Will Stranathan wrote:
Not to show how terribly behind the times I am, but isn't that precisely one of the things Axis does?

To be perfectly honest, I don't know. I don't know much about Axis, so I'm not sure I can comment. But, being as how not really knowing what I'm talking about has never stopped me before... :)


You pop a war file into your container, add your existing business code, and voila, standard java methods are exposed as web services?

From my reading up on Axis, which amounts to a FAQ and an introductory article, I'm not sure that's really all there is to it. However, it doesn't seem like the difference between the amount of work required for Axis and for my solution are much different. So, I don't think I can argue amount of work in my favor.

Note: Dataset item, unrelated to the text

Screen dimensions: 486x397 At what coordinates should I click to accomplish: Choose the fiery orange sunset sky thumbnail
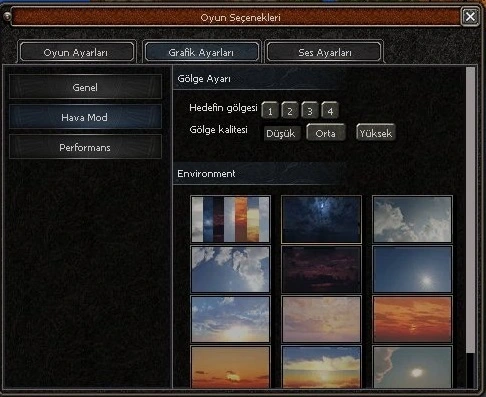tap(412, 319)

With Axis though, you are really counting on the fact that you have real business classes to expose, and as my discussion with Leon here has touched on that, I don't think that's something you can assume is always true. Not all applications are engineered "properly", sad as that may be :)

More importantly though, where I think it differs in a material way, is the fact that my solution gives you the ability to expose services but still use all the resources of your container, your application and Struts. For instance, if you have to create a new webapp with Axis and then put your classes to expose into it, you also will need to set up whatever resources those classes may need, your JNDI database entries and such. They already exist for your Struts app, so why go through that extra effort?

Also, what if you have some classes that maybe have static configuration information specific to your application? You can bring them into the Axis app just fine, but now you have two places to maintain things like that. Someone might argue that you shouldn't do things like this in the first place, and I'd be inclined to agree, but that hasn't stopped people from doing it in the past :)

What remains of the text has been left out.